Eberstadt studies demographics for the American Enterprise Institute, and he makes projections in full awareness the field has gotten the future wrong before. In the 20th century, the global population increased to 6.1 billion from 1.6 billion.

“Nothing like this magnitude or tempo of population change had ever previously been witnessed in the history of our species,” he has written.

It was reasonable to fear, as many people did during that period, that the result would be mass famines. Instead, the world saw rising prosperity.

Today’s most important population trend is falling birthrates. The world’s total fertility rate – the number of children the average woman will bear over her lifetime – has dropped to 2.6 from 4.9 in 1960.

As Eberstadt points out, we can make predictions about the next 20 years with reasonable accuracy. Traditional allies of the U.S. in western Europe and Japan will have less weight in the world. Already the median age in western Europe is higher than Florida, the oldest state in the U.S. Japan had only 40 percent as many births in 2007 as it had in 1947.

These countries will have smaller workforces, lower savings rates and higher government debt as a result of their aging.

All these effects certainly make these countries even less willing to spend money on their armed forces. Americans who want Europe to bear more of the free world’s military burden are probably going to be disappointed. So will those who expect Europe to take on humanitarian missions.

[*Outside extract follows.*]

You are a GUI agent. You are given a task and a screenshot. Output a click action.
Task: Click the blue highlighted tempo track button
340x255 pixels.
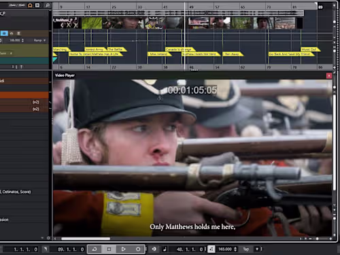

But one country that worries American military strategists also will face serious demographic challenges. China’s rise over the last generation has been stunning, but straight-line projections of its future power and influence ignore its birthrate is 30 percent below the replacement rate.

The Census Bureau predicts China’s population will peak in 2026. Its labor force will shrink, and its older than 65 population will rise from 115 million to 240 million in the next 20 years. Only Japan has aged faster, but Japan had the great advantage of growing rich before it grew old.

China, notoriously, has another demographic challenge. The normal sex ratio at birth is about 103 to 105 boys for every 100 girls. In China, as a result of the one-child policy and sex-selective abortion, that ratio has been 120 boys for every 100 girls. From 2000 to 2030, the percentage of men in their late 30s who never have been married is projected to quintuple. Eberstadt doesn’t believe that having an “army of unmarriageable young men” will improve the country’s economy or social cohesion.

Eberstadt concludes, “We might want to have some additional new friends and allies in the world.” America’s growing ties to India, a nation he describes as “aging moderately,” strike him as promising. But he warns that it has not made the most of its population: “India has an appalling education deficit.”

Foreign-policy thinkers often lose sight of demographic trends, Eberstadt says, because from a policymakers’ view, “They tend to look really glacial. If it’s not happening in the next 48 to 72 hours, it’s not in the inbox.” But “population change gradually and very unforgivingly alters the realm of the possible.”

• Ramesh Ponnuru is a Bloomberg View columnist and a senior editor at National Review.